Collection entries
*-*-*

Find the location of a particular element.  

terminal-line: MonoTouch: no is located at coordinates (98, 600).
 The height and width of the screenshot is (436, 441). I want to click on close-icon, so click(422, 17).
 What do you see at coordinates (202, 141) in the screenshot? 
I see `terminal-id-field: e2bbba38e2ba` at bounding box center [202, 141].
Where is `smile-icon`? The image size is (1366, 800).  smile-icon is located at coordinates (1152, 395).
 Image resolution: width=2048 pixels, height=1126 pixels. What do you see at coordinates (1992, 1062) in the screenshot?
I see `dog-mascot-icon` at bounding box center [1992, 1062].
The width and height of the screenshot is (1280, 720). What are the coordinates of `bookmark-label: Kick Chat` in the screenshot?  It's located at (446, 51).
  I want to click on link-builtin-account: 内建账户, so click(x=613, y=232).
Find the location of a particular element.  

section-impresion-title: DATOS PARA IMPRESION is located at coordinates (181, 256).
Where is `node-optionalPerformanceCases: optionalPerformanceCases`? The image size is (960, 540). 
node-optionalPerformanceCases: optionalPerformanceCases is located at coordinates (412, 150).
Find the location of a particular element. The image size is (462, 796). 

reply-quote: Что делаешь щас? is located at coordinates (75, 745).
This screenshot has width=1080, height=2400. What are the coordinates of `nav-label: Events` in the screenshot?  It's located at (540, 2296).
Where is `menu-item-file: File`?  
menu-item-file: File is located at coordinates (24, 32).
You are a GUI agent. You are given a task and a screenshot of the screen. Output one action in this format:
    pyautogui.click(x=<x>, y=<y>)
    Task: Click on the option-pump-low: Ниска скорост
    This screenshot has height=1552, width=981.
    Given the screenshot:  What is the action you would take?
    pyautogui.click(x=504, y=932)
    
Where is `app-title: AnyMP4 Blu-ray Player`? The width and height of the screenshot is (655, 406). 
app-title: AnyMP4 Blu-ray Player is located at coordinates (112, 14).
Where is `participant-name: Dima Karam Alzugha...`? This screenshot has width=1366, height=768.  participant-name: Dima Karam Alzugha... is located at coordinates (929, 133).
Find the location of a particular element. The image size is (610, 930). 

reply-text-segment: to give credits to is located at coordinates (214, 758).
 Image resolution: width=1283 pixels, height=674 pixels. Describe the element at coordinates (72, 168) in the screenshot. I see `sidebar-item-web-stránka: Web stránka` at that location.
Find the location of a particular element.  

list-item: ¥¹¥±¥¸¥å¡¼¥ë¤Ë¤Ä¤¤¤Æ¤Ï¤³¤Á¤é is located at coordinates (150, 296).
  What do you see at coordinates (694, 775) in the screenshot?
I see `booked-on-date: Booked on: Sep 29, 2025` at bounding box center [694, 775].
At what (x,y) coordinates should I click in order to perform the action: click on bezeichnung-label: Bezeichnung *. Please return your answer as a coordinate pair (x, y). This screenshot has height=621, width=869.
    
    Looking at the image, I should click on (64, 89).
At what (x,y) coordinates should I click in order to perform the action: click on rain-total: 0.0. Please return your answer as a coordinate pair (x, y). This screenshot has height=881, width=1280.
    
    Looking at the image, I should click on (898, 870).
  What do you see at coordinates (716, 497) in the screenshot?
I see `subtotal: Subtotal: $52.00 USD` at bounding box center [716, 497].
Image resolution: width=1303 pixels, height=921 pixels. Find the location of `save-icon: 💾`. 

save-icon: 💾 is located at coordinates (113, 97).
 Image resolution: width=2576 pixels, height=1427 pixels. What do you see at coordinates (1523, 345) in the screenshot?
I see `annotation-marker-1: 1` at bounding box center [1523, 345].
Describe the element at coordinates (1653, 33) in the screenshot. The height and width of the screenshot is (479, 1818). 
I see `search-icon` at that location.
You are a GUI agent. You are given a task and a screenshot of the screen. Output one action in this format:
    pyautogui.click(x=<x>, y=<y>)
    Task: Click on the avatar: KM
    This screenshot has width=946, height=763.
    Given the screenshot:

*-*-*

=== TASK TO COMPLETE ===
Please copy every one of the records above word for word, keeping each line as it is.

=== TASK RESULT ===
Find the location of a particular element.  

terminal-line: MonoTouch: no is located at coordinates (98, 600).
 The height and width of the screenshot is (436, 441). I want to click on close-icon, so click(422, 17).
 What do you see at coordinates (202, 141) in the screenshot? 
I see `terminal-id-field: e2bbba38e2ba` at bounding box center [202, 141].
Where is `smile-icon`? The image size is (1366, 800).  smile-icon is located at coordinates (1152, 395).
 Image resolution: width=2048 pixels, height=1126 pixels. What do you see at coordinates (1992, 1062) in the screenshot?
I see `dog-mascot-icon` at bounding box center [1992, 1062].
The width and height of the screenshot is (1280, 720). What are the coordinates of `bookmark-label: Kick Chat` in the screenshot?  It's located at (446, 51).
  I want to click on link-builtin-account: 内建账户, so click(x=613, y=232).
Find the location of a particular element.  

section-impresion-title: DATOS PARA IMPRESION is located at coordinates (181, 256).
Where is `node-optionalPerformanceCases: optionalPerformanceCases`? The image size is (960, 540). 
node-optionalPerformanceCases: optionalPerformanceCases is located at coordinates (412, 150).
Find the location of a particular element. The image size is (462, 796). 

reply-quote: Что делаешь щас? is located at coordinates (75, 745).
This screenshot has width=1080, height=2400. What are the coordinates of `nav-label: Events` in the screenshot?  It's located at (540, 2296).
Where is `menu-item-file: File`?  
menu-item-file: File is located at coordinates (24, 32).
You are a GUI agent. You are given a task and a screenshot of the screen. Output one action in this format:
    pyautogui.click(x=<x>, y=<y>)
    Task: Click on the option-pump-low: Ниска скорост
    This screenshot has height=1552, width=981.
    Given the screenshot:  What is the action you would take?
    pyautogui.click(x=504, y=932)
    
Where is `app-title: AnyMP4 Blu-ray Player`? The width and height of the screenshot is (655, 406). 
app-title: AnyMP4 Blu-ray Player is located at coordinates (112, 14).
Where is `participant-name: Dima Karam Alzugha...`? This screenshot has width=1366, height=768.  participant-name: Dima Karam Alzugha... is located at coordinates (929, 133).
Find the location of a particular element. The image size is (610, 930). 

reply-text-segment: to give credits to is located at coordinates (214, 758).
 Image resolution: width=1283 pixels, height=674 pixels. Describe the element at coordinates (72, 168) in the screenshot. I see `sidebar-item-web-stránka: Web stránka` at that location.
Find the location of a particular element.  

list-item: ¥¹¥±¥¸¥å¡¼¥ë¤Ë¤Ä¤¤¤Æ¤Ï¤³¤Á¤é is located at coordinates (150, 296).
  What do you see at coordinates (694, 775) in the screenshot?
I see `booked-on-date: Booked on: Sep 29, 2025` at bounding box center [694, 775].
At what (x,y) coordinates should I click in order to perform the action: click on bezeichnung-label: Bezeichnung *. Please return your answer as a coordinate pair (x, y). This screenshot has height=621, width=869.
    
    Looking at the image, I should click on (64, 89).
At what (x,y) coordinates should I click in order to perform the action: click on rain-total: 0.0. Please return your answer as a coordinate pair (x, y). This screenshot has height=881, width=1280.
    
    Looking at the image, I should click on (898, 870).
  What do you see at coordinates (716, 497) in the screenshot?
I see `subtotal: Subtotal: $52.00 USD` at bounding box center [716, 497].
Image resolution: width=1303 pixels, height=921 pixels. Find the location of `save-icon: 💾`. 

save-icon: 💾 is located at coordinates (113, 97).
 Image resolution: width=2576 pixels, height=1427 pixels. What do you see at coordinates (1523, 345) in the screenshot?
I see `annotation-marker-1: 1` at bounding box center [1523, 345].
Describe the element at coordinates (1653, 33) in the screenshot. The height and width of the screenshot is (479, 1818). 
I see `search-icon` at that location.
You are a GUI agent. You are given a task and a screenshot of the screen. Output one action in this format:
    pyautogui.click(x=<x>, y=<y>)
    Task: Click on the avatar: KM
    This screenshot has width=946, height=763.
    Given the screenshot:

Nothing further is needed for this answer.